Data records |
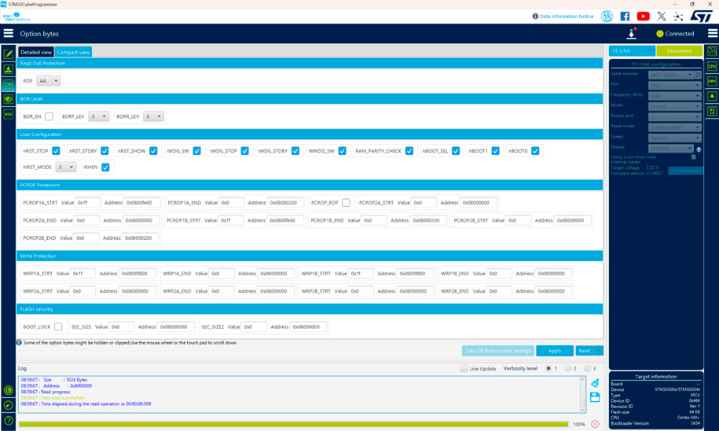This screenshot has height=431, width=719.
Task: Click the software update download icon in header
Action: tap(631, 34)
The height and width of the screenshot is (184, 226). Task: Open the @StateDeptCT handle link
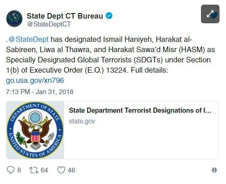point(49,24)
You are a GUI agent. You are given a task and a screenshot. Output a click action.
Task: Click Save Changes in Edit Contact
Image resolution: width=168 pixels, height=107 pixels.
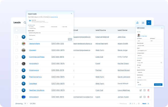coord(158,85)
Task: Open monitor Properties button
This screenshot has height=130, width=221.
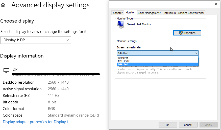Action: point(187,33)
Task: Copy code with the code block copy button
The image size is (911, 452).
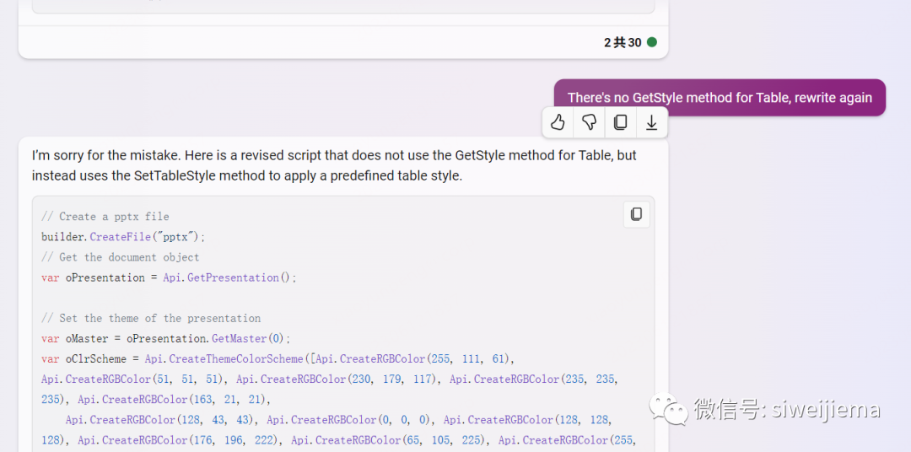Action: click(637, 214)
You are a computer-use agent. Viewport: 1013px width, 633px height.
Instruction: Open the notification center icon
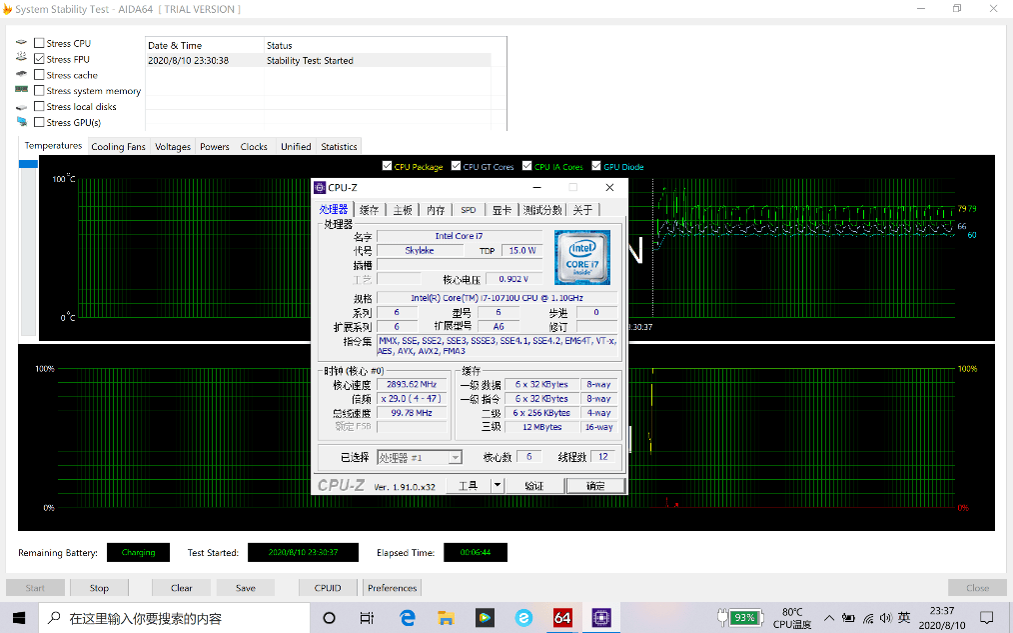coord(987,618)
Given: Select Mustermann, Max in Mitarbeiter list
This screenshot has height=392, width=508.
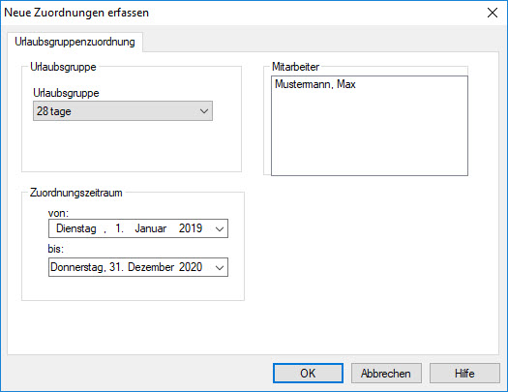Looking at the screenshot, I should [x=315, y=84].
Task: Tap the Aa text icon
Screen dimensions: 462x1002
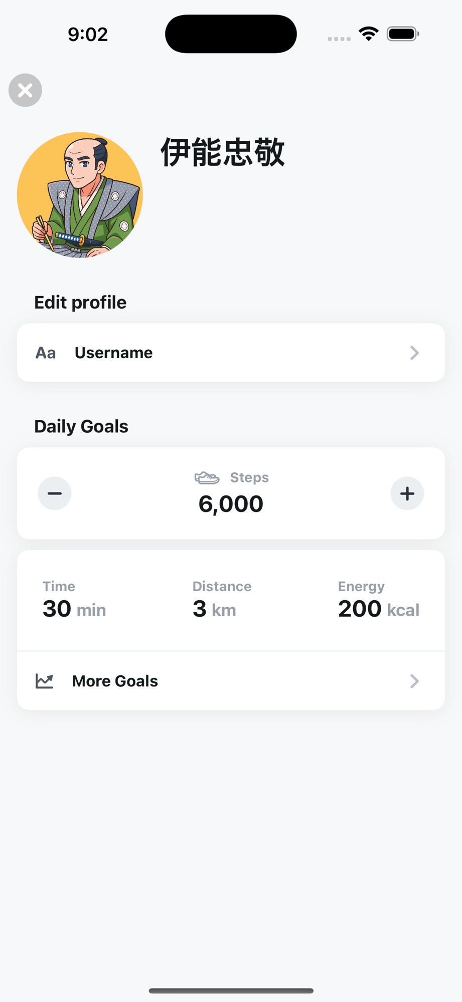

Task goal | Starting with the line that contains "Task: Copy code", repeat each line exactly until the listing ends, including the last one. Leave pictures out.

Your response |
Task: Copy code with the code block copy button
The image size is (911, 452).
Action: click(637, 214)
You are a computer-use agent. Viewport: 1013px width, 633px height.
Instruction: Open the notification center icon
coord(987,618)
Given: Select Mustermann, Max in Mitarbeiter list
This screenshot has height=392, width=508.
Looking at the screenshot, I should [x=315, y=84].
Task: Tap the Aa text icon
Screen dimensions: 462x1002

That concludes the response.